Predictability varies. In geophysical systems, and related mathematical dynamical systems, variations are often expressed as serial dependence in the skill with which the system is, or can be, predicted. It is well known, of course, that estimation is more complicated in cases where the time series sample in‐hand does not reflect an independent from the target population; failure to account for this results in erroneous estimates both of the skill of the forecast system and of the statistical uncertainty in the estimated skill. This effect need not be indicated in the time series of the predictand; specifically: it is proven by example that linear correlation in the predictand is neither necessary nor sufficient to identify misestimation. Wilks [Quarterly Journal of the Royal Meteorological Society 136, 2109 (2010)] has shown that temporal correlations in forecast skill give rise to biased estimates of skill of a forecast system, and made progress on accounting for this effect in probability‐of‐precipitation forecasts.
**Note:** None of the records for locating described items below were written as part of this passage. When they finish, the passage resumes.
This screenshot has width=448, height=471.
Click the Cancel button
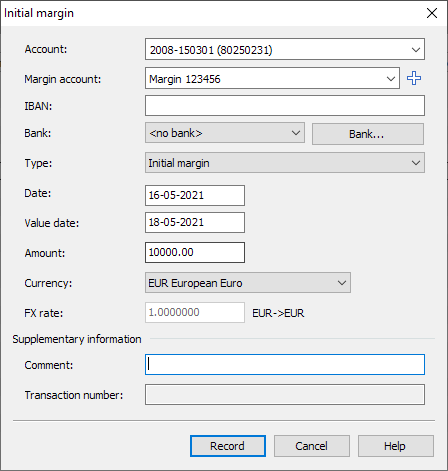pos(312,446)
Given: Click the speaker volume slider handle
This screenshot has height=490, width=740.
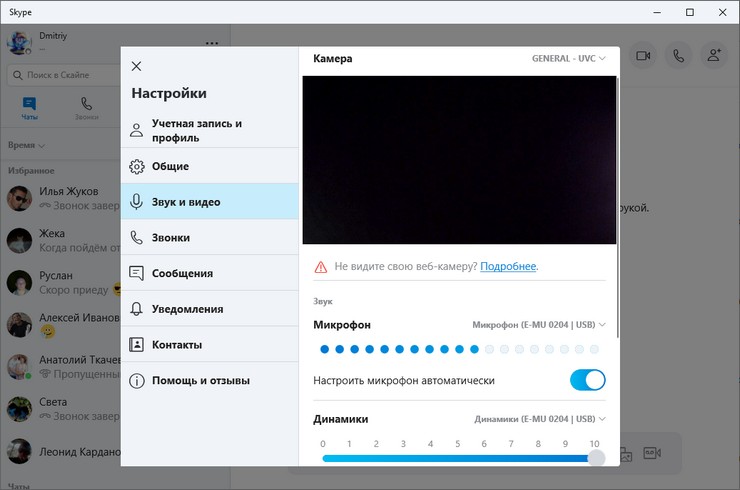Looking at the screenshot, I should tap(596, 458).
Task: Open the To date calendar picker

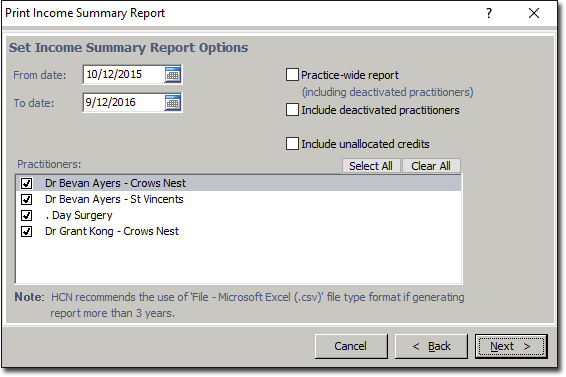Action: [x=173, y=103]
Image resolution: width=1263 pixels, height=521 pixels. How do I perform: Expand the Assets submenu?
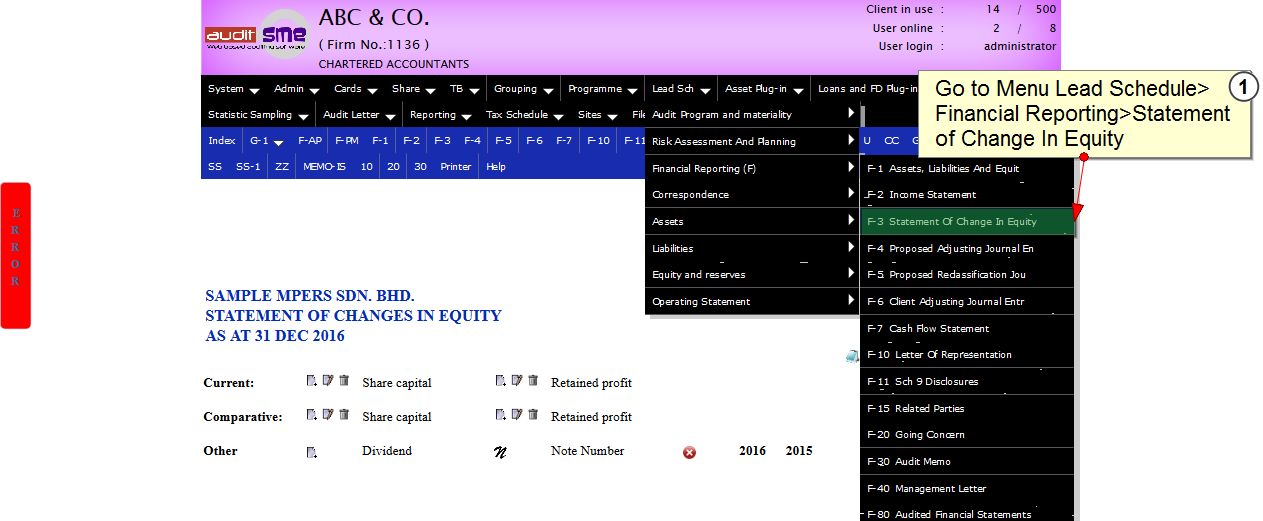[x=752, y=221]
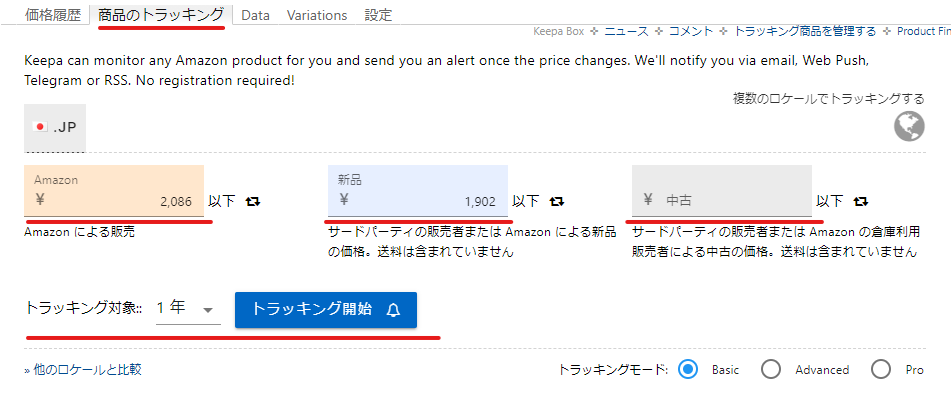Switch to the 価格履歴 tab
The image size is (951, 403).
pos(53,15)
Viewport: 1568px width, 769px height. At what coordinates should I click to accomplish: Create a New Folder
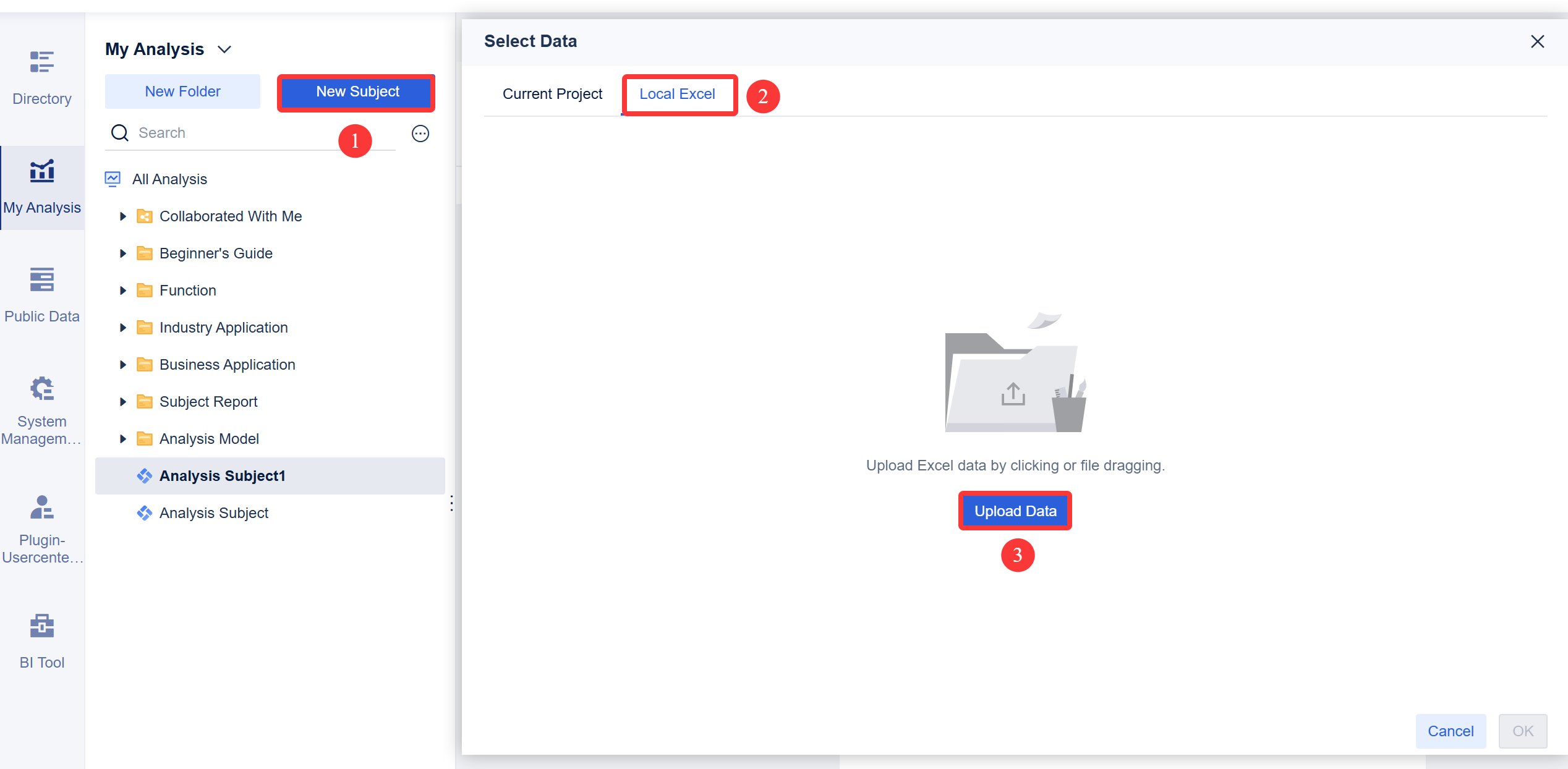click(182, 91)
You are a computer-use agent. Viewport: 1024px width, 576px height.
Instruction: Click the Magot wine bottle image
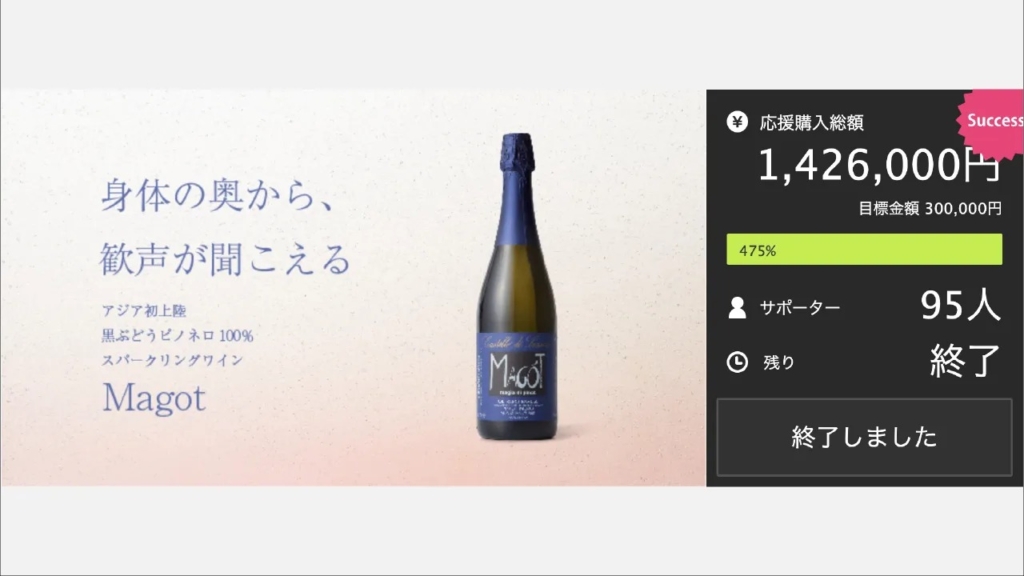tap(517, 287)
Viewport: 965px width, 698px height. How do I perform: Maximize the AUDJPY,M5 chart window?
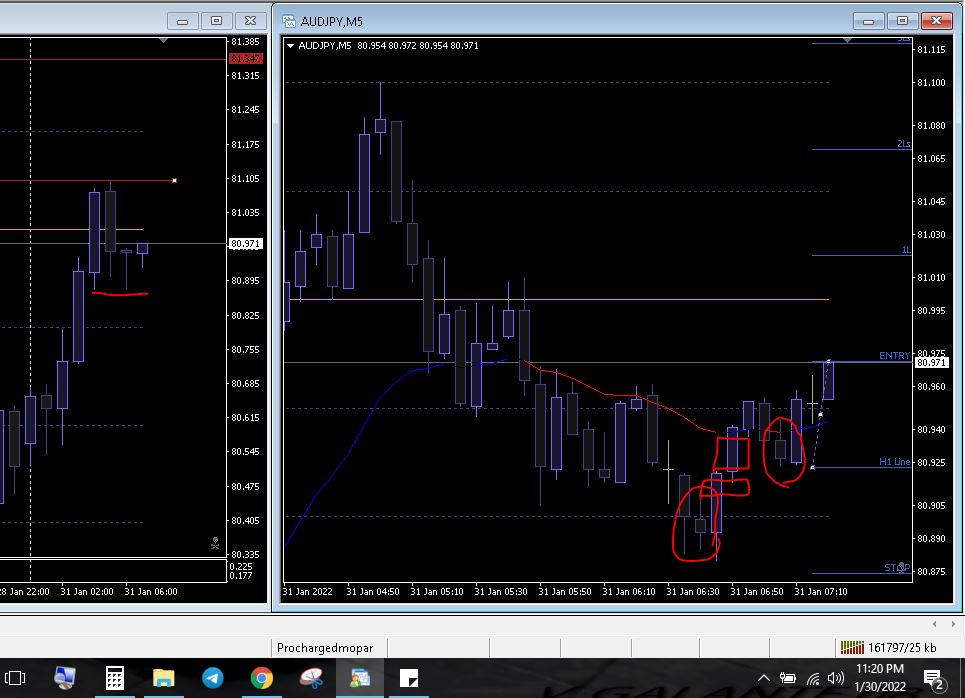[x=903, y=21]
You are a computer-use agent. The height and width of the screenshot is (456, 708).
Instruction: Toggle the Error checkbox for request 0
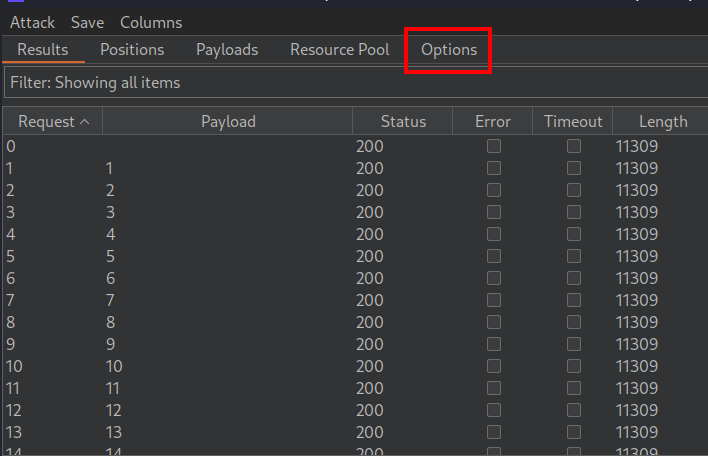pos(494,146)
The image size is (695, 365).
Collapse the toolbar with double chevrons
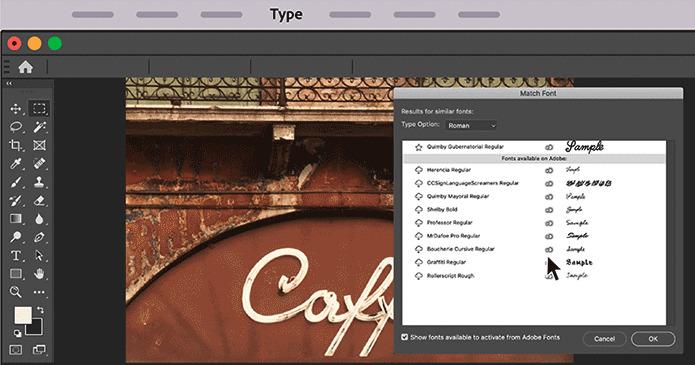[x=9, y=83]
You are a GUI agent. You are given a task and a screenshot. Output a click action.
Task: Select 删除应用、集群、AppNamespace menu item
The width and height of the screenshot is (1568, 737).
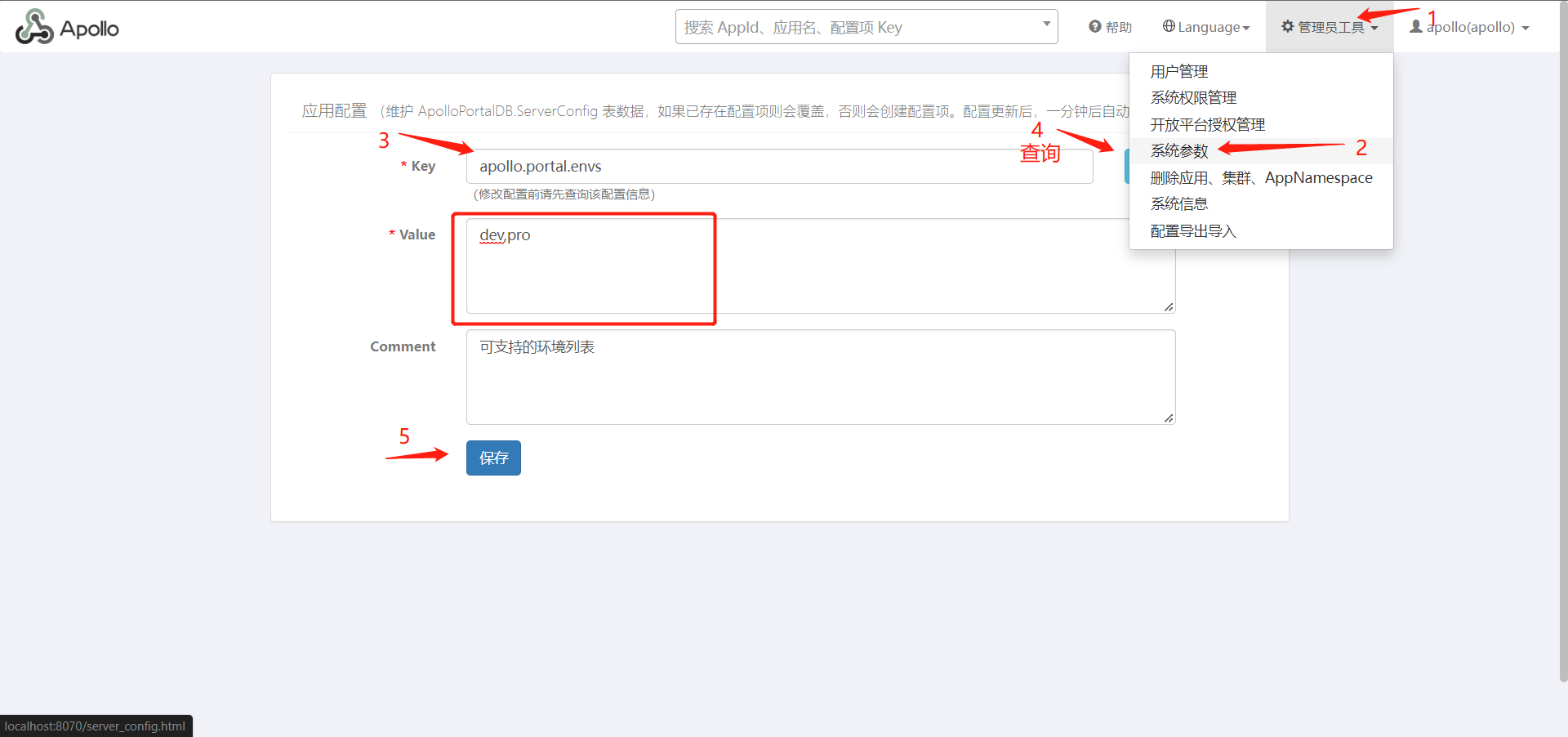click(x=1261, y=178)
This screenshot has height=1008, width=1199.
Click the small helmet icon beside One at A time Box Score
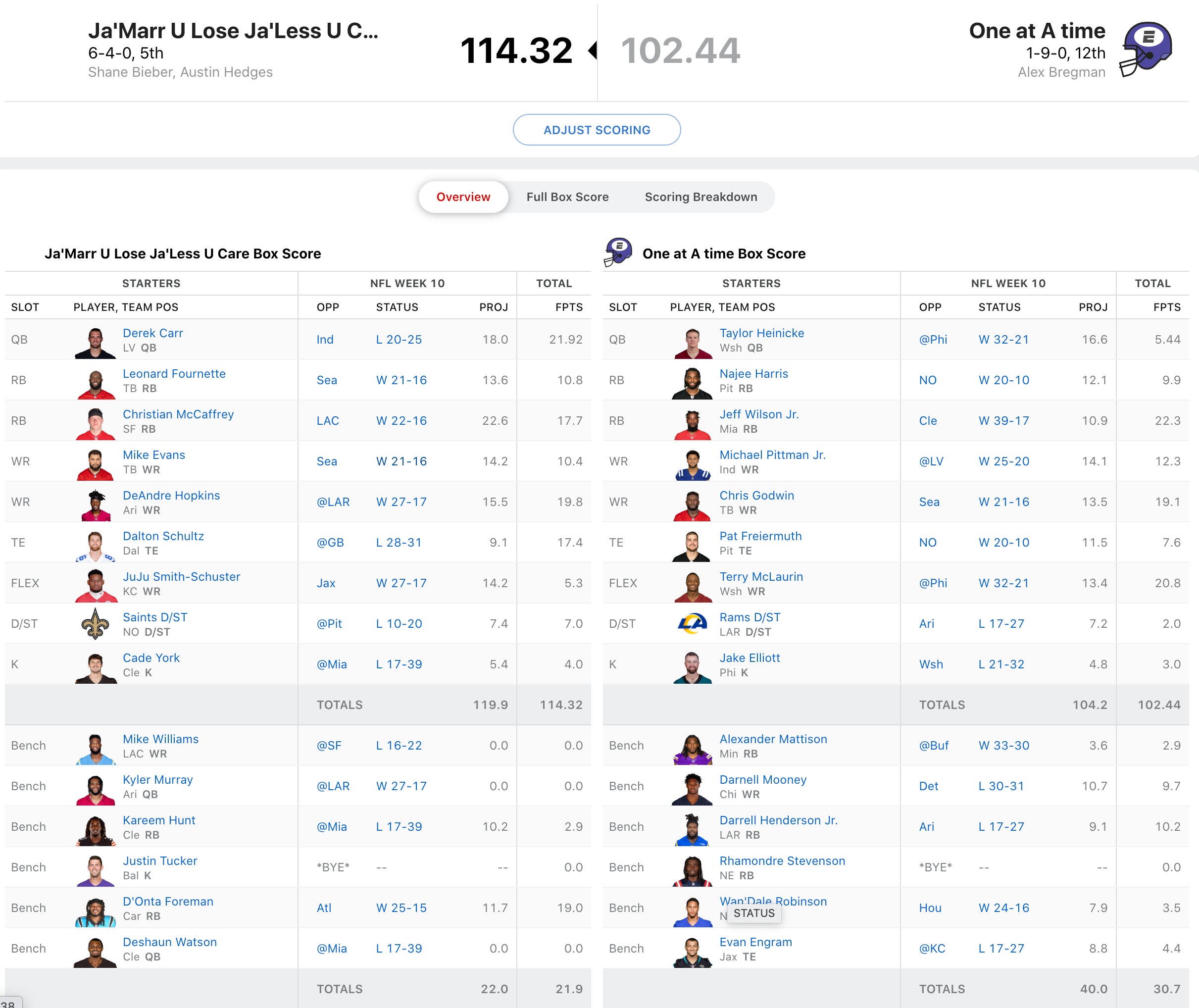pyautogui.click(x=618, y=252)
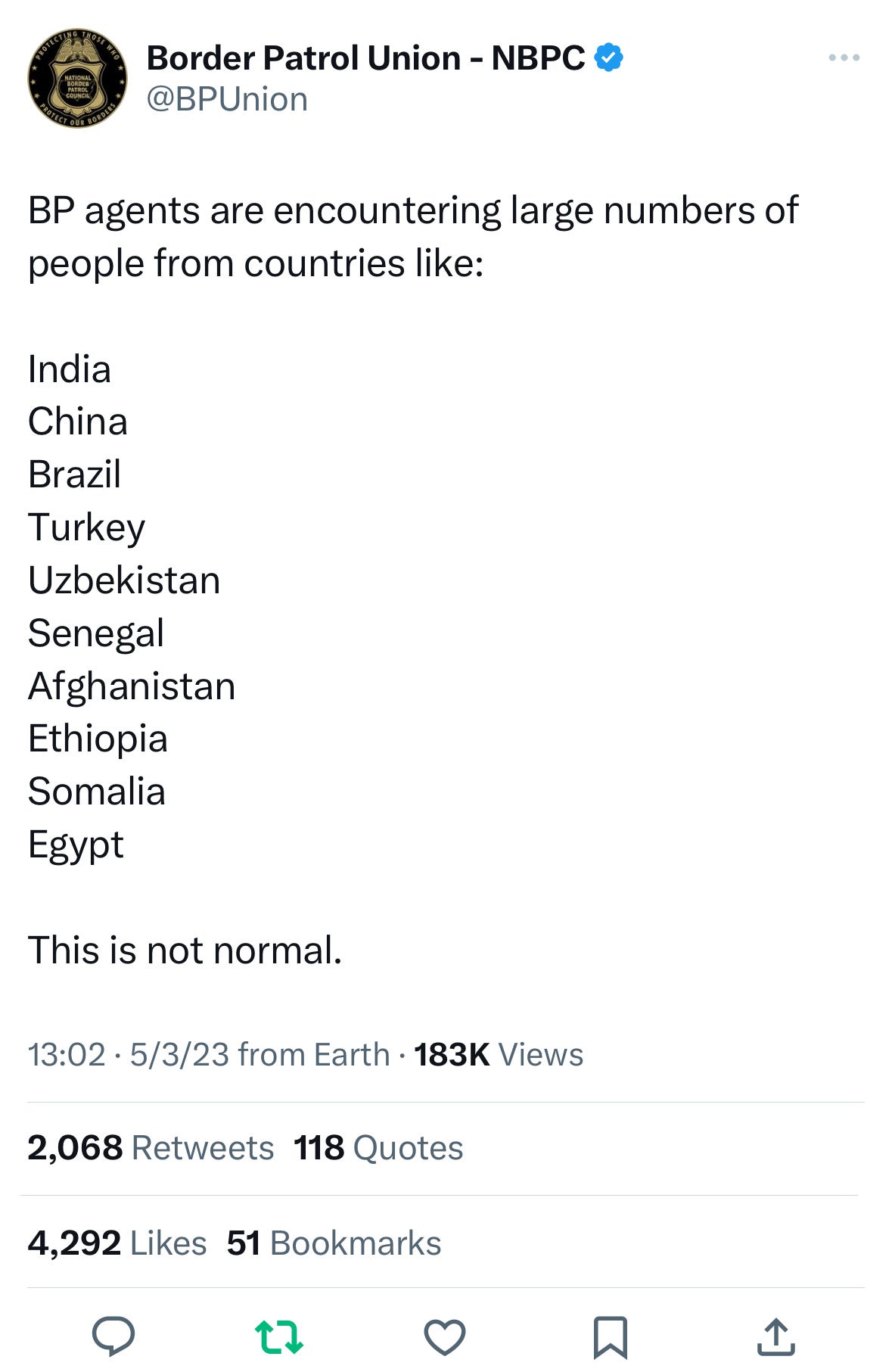The image size is (892, 1372).
Task: View the 118 Quotes list
Action: point(378,1148)
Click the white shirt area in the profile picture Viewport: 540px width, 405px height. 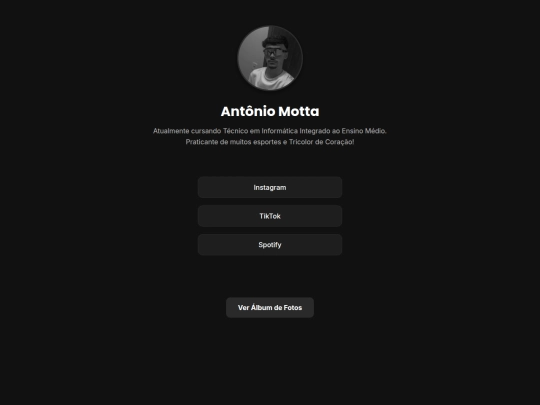pyautogui.click(x=270, y=77)
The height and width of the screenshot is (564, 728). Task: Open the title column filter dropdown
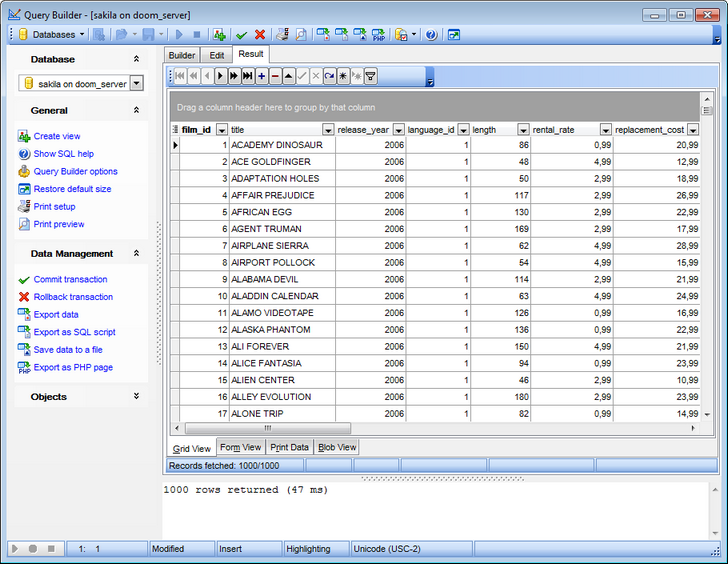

Related effects are explored in probability density forecasts of a continuous target in three different dynamical systems (demonstrating that linear correlation in the predictand is neither necessary nor sufficient), and a simple procedure is presented as a straightforward, good practice test for the effect when estimating the skill of forecast system.

Item Type: Article
Official URL: https://rmets.onlinelibrary.wiley.com/journal/1477...
Additional Information: © 2018 Royal Meteorological Society
Divisions: Statistics
Centre for Analysis of Time Series
Subjects: H Social Sciences > HA Statistics
Sets: Departments > Statistics
Research centres and groups > Centre for the Analysis of Time Series (CATS)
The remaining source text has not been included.